Mart´nália: a negritude mais completa
Fechando a noite de sábado na Cidade CINEPORT de Cinema, a cantora carioca Mart"nália – acompanhada dos músicos africanos Paulo Flores, de Angola, e Tito Paris, de Cabo Verde – fez um show vibrante, que envolveu o grande público presente à Tenda da Música. O samba de Vila Isabel e a música de Jorge BenJor, mesclada à canção da caboverdeana Cesária Évora e outros ritmos africanos, deram a tonalidade do espetáculo, realçando a língua comum aos povos que formam o universo do CINEPORT. Um show que deu voz aos músicos, pois eles próprios descrevem a singularidade desse encontro da música lusófona.
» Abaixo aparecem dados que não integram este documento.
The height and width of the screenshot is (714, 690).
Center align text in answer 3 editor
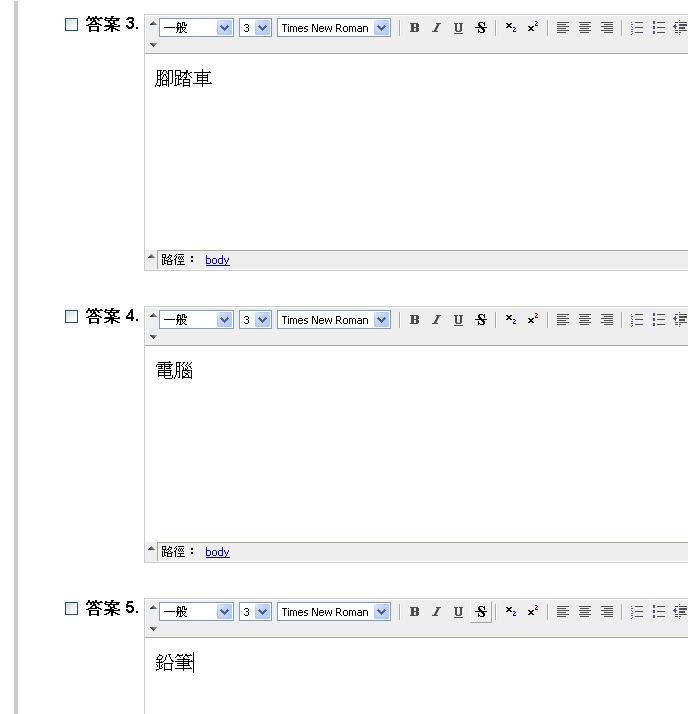tap(585, 28)
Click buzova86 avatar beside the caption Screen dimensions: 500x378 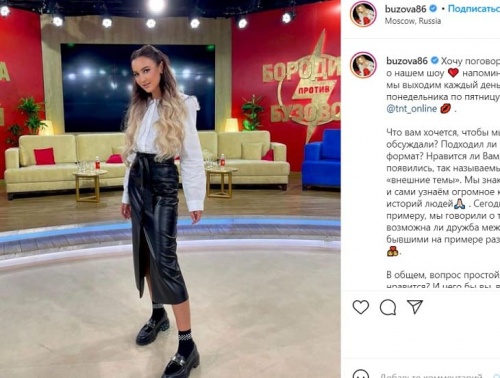[x=363, y=65]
"Primeiro é um privilégio mostrar as nossas semelhanças e diferenças. Hoje eu cantei uma música com a Mart"nália que me lembra a minha infância, quando o Martinho da Vila levou a Angola uma caravana que se chamava Projeto Calunga e que tinha Chico Buarque, Djavan, Clara Nunes e Gilberto Gil”, disse Paulo Flores.”Nessa época eu ficava vendo o ensaio deles e me disse: ´é isso que eu vou fazer´. Estar aqui hoje no Brasil e cantar as suas músicas e homenageá-los é dizer que valeu a pena seguir a música. Depois de 20 anos de carreira, eu tenho o prazer de ter cantado como fiz hoje aqui em João Pessoa – e isso é maravilhoso".
Gostar da cultura do outro
Conterrâneo de Cesária Évora, o músico caboverdeano Tito Paris enfatiza a importância do intercâmbio cultural entre diferentes nações. "Esse encontro foi fantástico. Demonstra que a música não tem fronteiras. Quero dizer isso porque hoje aqui eu aprendi mais alguma coisa, que vou levar para lá, para a minha cultura. Porque quem não gosta da cultura do outro não gosta da própria cultura, e a minha cultura só enriquece quando acontece esse tipo de encontro acontece. E
foi o que eu vim fazer, fui bem recebido, o público é fantástico, o grupo é espetacular. Espero repetir mais vezes".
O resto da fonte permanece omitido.